[TEXTO DE REFERÊNCIA]
==========

Em consulta (processo 932774) apresentada ao TCEMG, o prefeito municipal de Camanducaia questionou se seria “possível processo licitatório para a concessão de direito real de uso com posterior doação de bens imóveis para indústrias – com base na Lei nº 8.666/1993 e demais legislações –”, ao final do contrato.

A resposta do Tribunal, ficando vencido o conselheiro Gilberto Diniz, acompanhou o voto do Conselheiro Cláudio Terrão, aprovado na sessão plenária de quarta-feira (22/03), que esclareceu não ser possível a realização de procedimento licitatório para a concessão de direito real de uso com previsão no contrato administrativo de posterior doação de bens imóveis.

Conforme relatório da Assessoria de Súmula, Jurisprudência e Consultas Técnicas, é a primeira vez que o Tribunal se manifesta sobre o questionamento formulado. O consulente assinala que “devido à insegurança jurídica decorrente da ausência de transferência da propriedade de bem imóvel ao concessionário, muitas empresas não se interessam em instalar nos municípios em que os terrenos públicos são oferecidos sob a forma de concessão de direito real de uso”. Segundo o relator, “o suposto problema narrado pelo consulente parece envolver mais questões afetas ao interesse particular das empresas do que ao interesse público propriamente dito”.

==========

[REGISTROS APRESENTADOS]
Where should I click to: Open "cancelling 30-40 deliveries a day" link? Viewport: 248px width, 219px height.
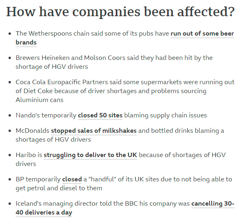coord(212,204)
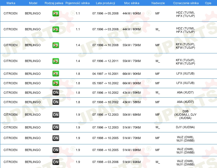
Task: Click the PB icon in the 05.1997 -> 10.2002 row
Action: click(55, 83)

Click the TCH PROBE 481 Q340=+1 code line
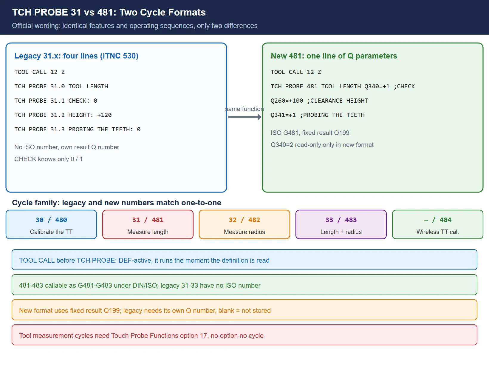click(343, 86)
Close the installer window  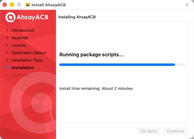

==========

[QUESTÕES PROPOSTAS]
a: No texto sobre a consulta ao TCEMG, qual motivo o consulente apresenta para que muitas empresas não se interessem em instalar-se nos municípios onde os terrenos públicos são oferecidos sob a forma de concessão de direito real de uso?
b: Prossiga o texto sobre a consulta ao TCEMG a partir do ponto em que ele termina.

[RESPOSTAS NUMERADAS]
a: O motivo é a insegurança jurídica decorrente da ausência de transferência da propriedade do bem imóvel ao concessionário.

b:
Cláudio Terrão argumenta que, “com base nas regras e condições fixadas objetivamente pela Administração, caberá às empresas verificar se o contrato é atrativo, calculando a sua viabilidade econômica, a taxa de retorno do investimento e o payback (o prazo de recuperação do capital investido)”. O relator também adverte: “ainda que a modelagem da licitação e o estudo acerca do prazo e das condições a serem impostas ao concessionário demandem uma análise prévia acerca do interesse do mercado pela Administração, tem-se que a atratividade do contrato é uma questão que reside eminentemente na esfera privada das empresas interessadas, de modo que à Administração cumpre, apenas, fixar as regras da licitação e da concessão em si”.

“Entendo que o contrato administrativo hipotético a que alude o consulente não encontra amparo no ordenamento jurídico”, ressaltou Cláudio Terrão, tendo em vista que a doação de imóveis da Administração Pública possui regras próprias na Lei nº 8.666/93 e “a concessão de direito real de uso gratuita por tempo indeterminado assemelha-se materialmente a uma doação condicional” O relator argumenta que a pretensão de combinar dois institutos jurídicos típicos – a concessão gratuita e a doação – criaria “uma nova e atípica figura contratual para a Administração que não estaria adstrita às regras formais estabelecidas pela Lei nº 8.666/93 para a doação”.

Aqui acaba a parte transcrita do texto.